**Document**
* BEGIN *

In [1]:
from collections import Counter
import math
from pathlib import Path
from typing import List
import re
import string
import wget
import zipfile

import nltk
from nltk.corpus import stopwords
from nltk.tokenize import sent_tokenize
import numpy as np
import matplotlib.pyplot as plt

import torch
import torch.nn as nn
import torch.nn.functional as F
import torch.optim as optim
import torch.utils as utils

from fastai.basic_train import Learner
from fastai.train import lr_find
from fastai.basic_data import DataBunch
from fastai.metrics import accuracy, accuracy_thresh
from fastprogress import fastprogress

from nn_toolkit.vocab import Vocab, VocabEncoder

%load_ext autoreload
%autoreload 2
%matplotlib notebook

### Get data

In [2]:
def download_wikitext(local_path: Path) -> None:
    if local_path.exists(): return
    url = 'https://s3.amazonaws.com/research.metamind.io/wikitext/wikitext-2-v1.zip'
    print(f'Downloading {url}')
    print(f'Saving to {local_path}')
    list(local_path.parents)[0].mkdir(exist_ok=True, parents=True)
    wget.download(
        url,
        str(local_path)
    )

def get_token_string(zip_path, mode='train'):
    assert mode in ('train', 'valid', 'test')
    with zipfile.ZipFile(zip_path) as zfo:
        dirname = zfo.namelist()[0]
        path = Path(f'{dirname}') / f'wiki.{mode}.tokens'
        tokens = zfo.open(str(path)).read().decode()
        return tokens
    
def clean_token_string(text: str) -> str:
    text = text.lower()
    text = re.sub('\n( =){1,}.*?( =){1,} \n', '', text)
    #text = re.sub('(\n =|= \n)', '', text)
    text = re.sub(r'[ \n]{1,}', ' ', text)
    return text

def tokenize(text: str) -> List[str]:
    return text.split()

def remove_stopwords(tokens: List[str]) -> List[str]:
    return [t for t in tokens if t not in set(stopwords.words('english'))]

def prepare_data(zip_path, mode):
    token_string = get_token_string(zip_path, mode)
    token_string = clean_token_string(token_string)
    sents = [remove_stopwords(tokenize(sent) for sent in sent_tokenize(token_string)]
    return sents

def token_pairs(tokens, window: int):
    slow, N = 0, len(tokens)
    while slow < len(tokens):
        target_token = tokens[slow]
        left_edge = max(0, slow-window)
        right_edge = min(N, slow+window)

* END *

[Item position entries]
* BEGIN *

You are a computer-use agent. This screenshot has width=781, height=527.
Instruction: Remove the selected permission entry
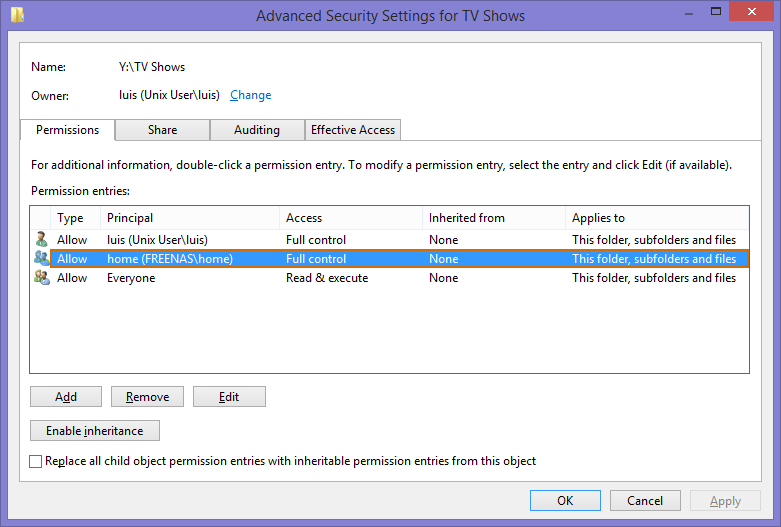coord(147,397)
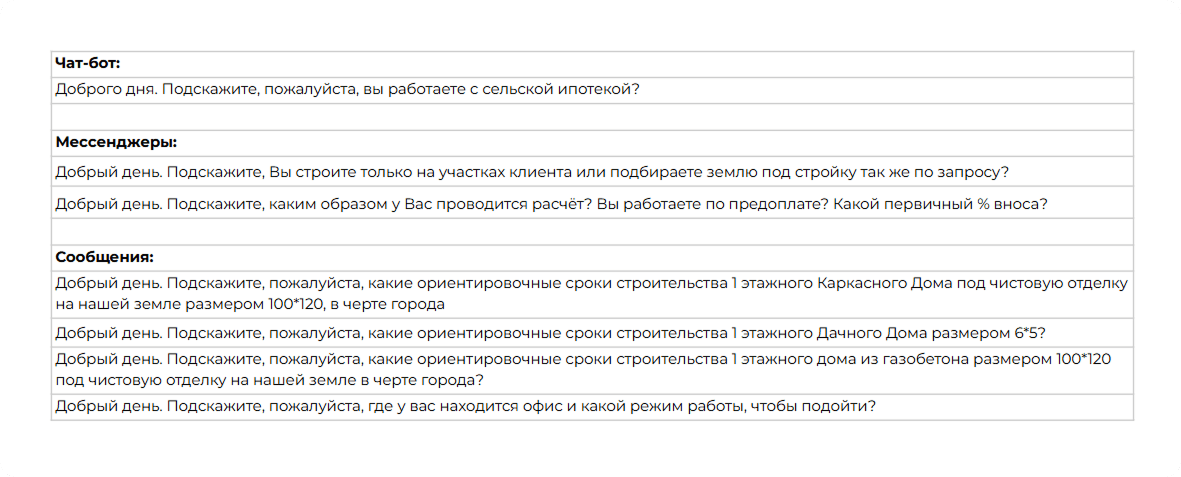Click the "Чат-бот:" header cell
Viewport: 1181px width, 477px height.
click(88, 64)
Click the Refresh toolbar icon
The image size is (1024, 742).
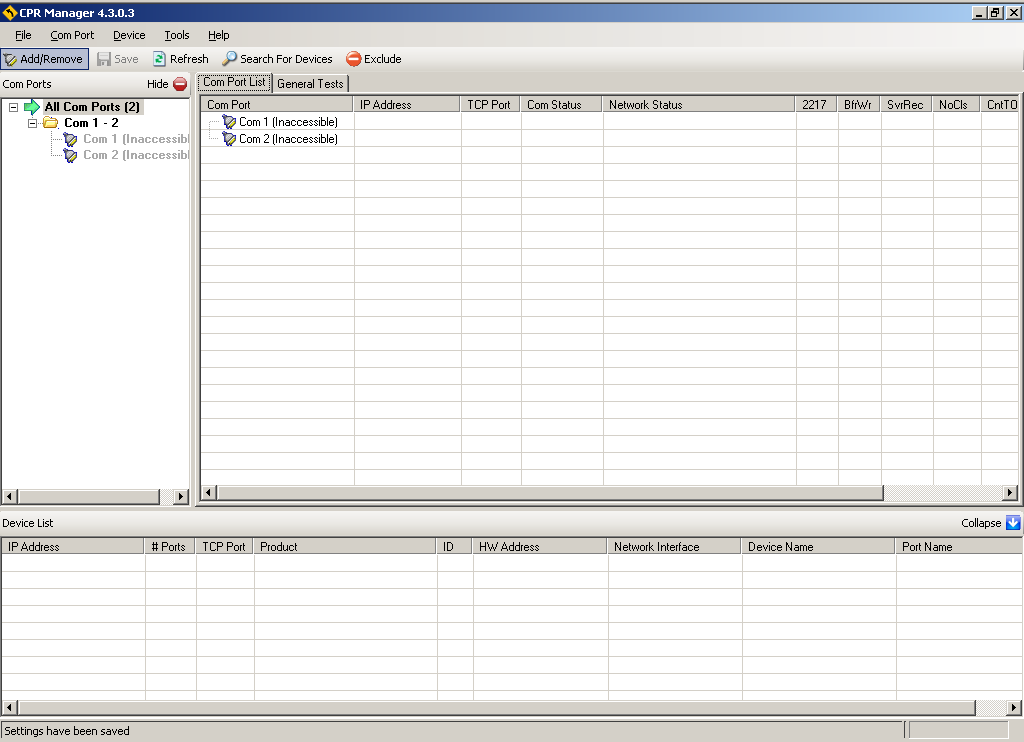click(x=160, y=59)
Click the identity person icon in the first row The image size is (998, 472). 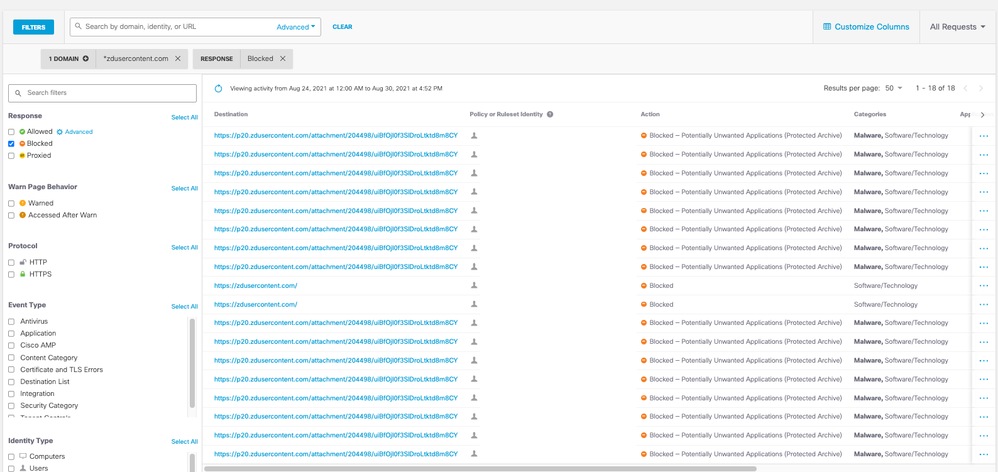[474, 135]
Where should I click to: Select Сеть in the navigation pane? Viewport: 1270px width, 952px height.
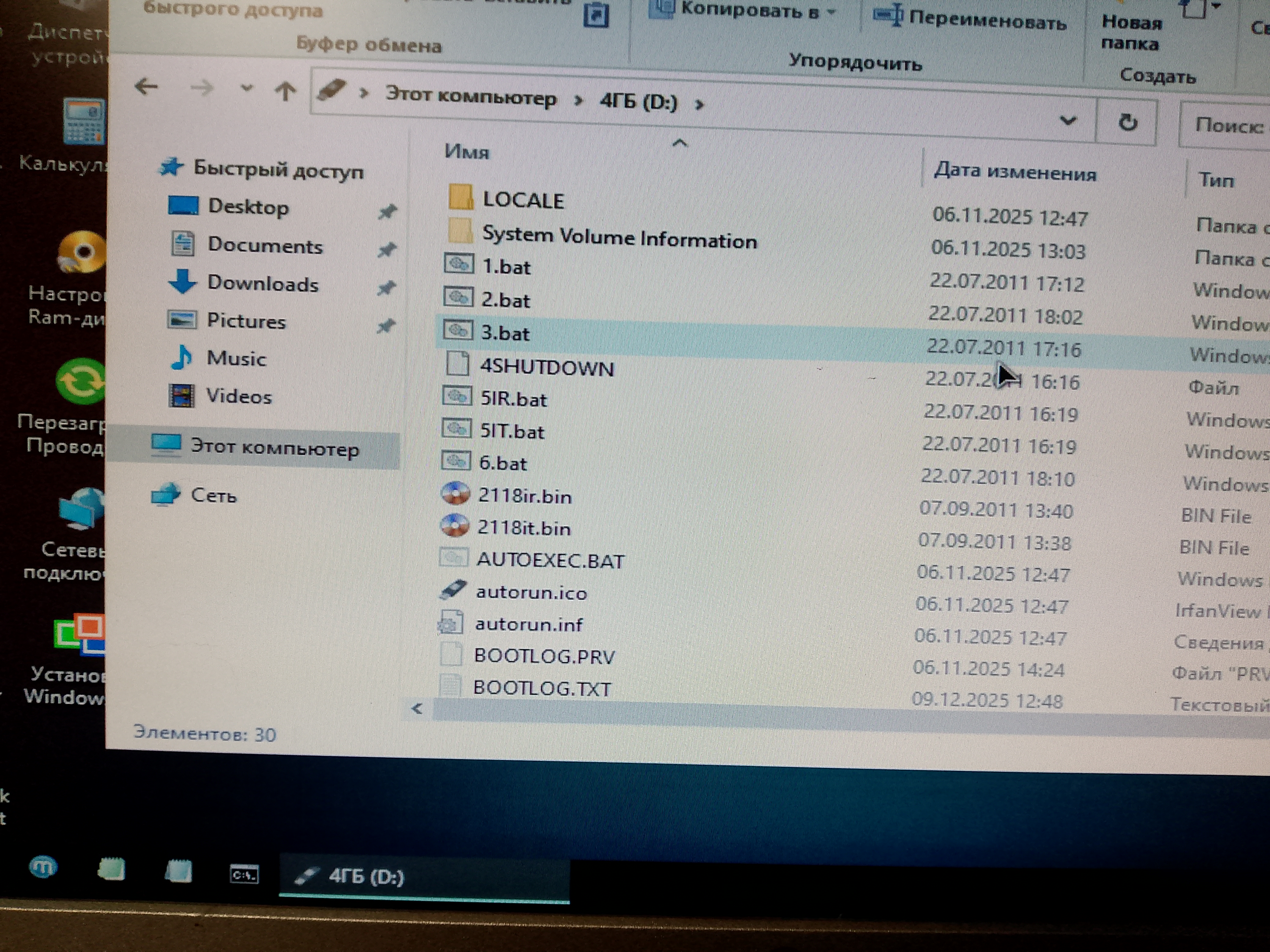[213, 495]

* END *
* BEGIN *

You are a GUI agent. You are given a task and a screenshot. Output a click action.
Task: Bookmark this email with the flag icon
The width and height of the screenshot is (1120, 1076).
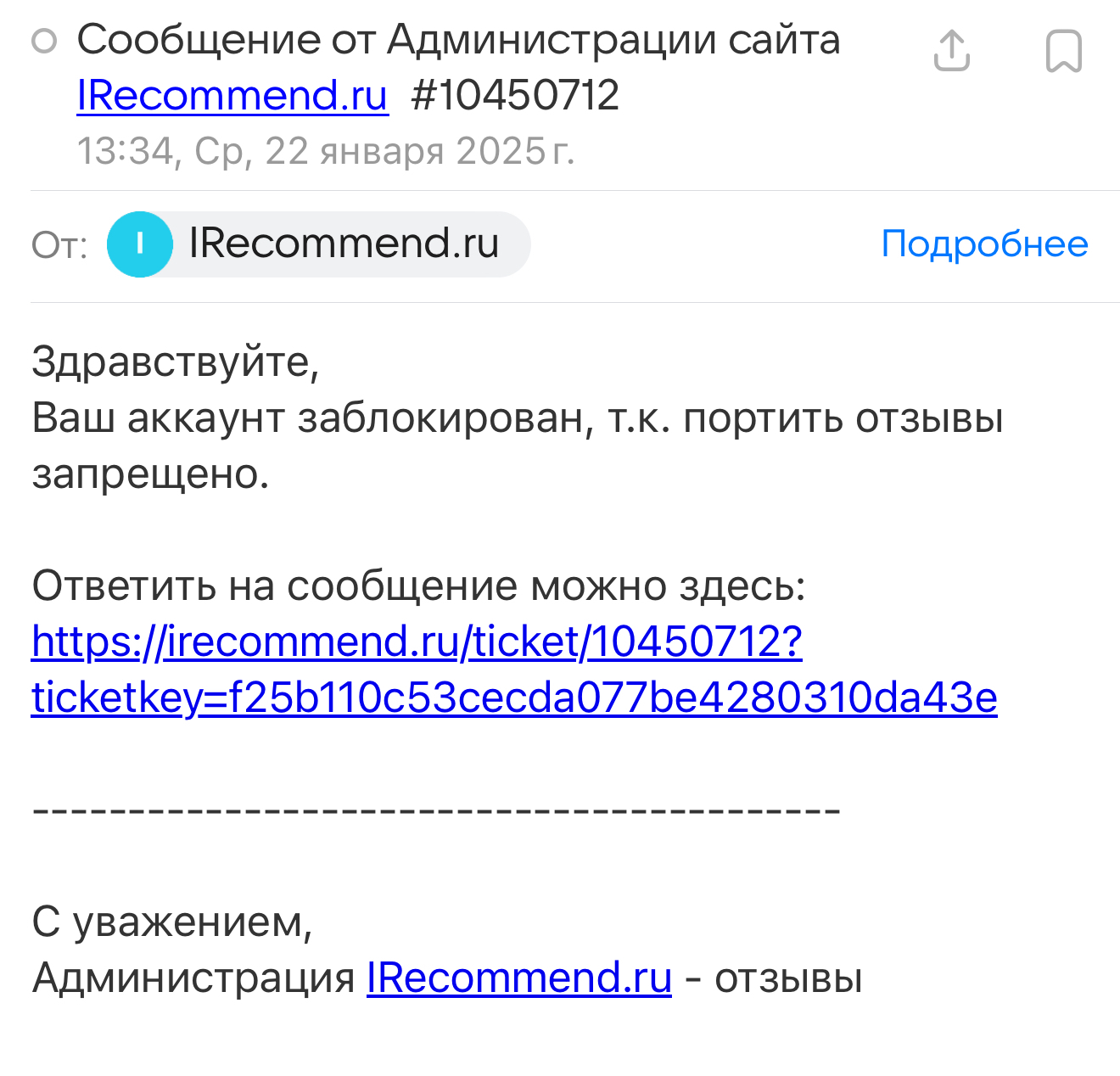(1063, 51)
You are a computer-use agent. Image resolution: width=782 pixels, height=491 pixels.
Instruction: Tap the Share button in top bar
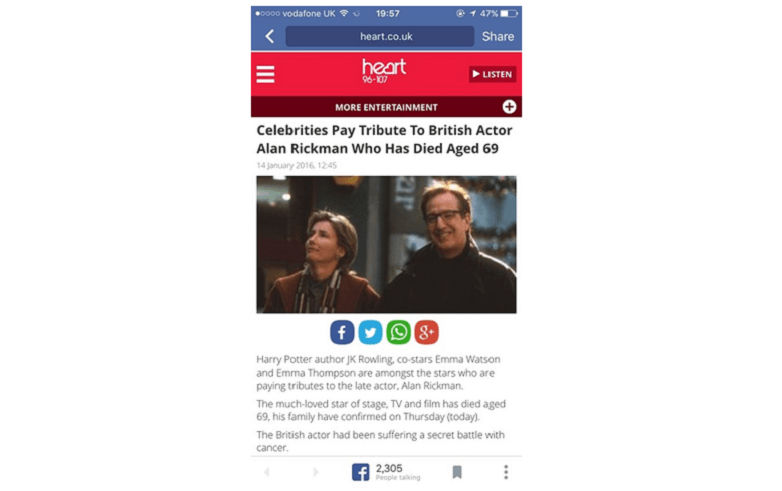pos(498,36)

* END *

**Challenge A**
Which URL does the download_wikitext function in the notebook code download from?
**Challenge B**
List the names of every function defined with def in the notebook code.

**Expected output A**
https://s3.amazonaws.com/research.metamind.io/wikitext/wikitext-2-v1.zip

**Expected output B**
download_wikitext, get_token_string, clean_token_string, tokenize, remove_stopwords, prepare_data, token_pairs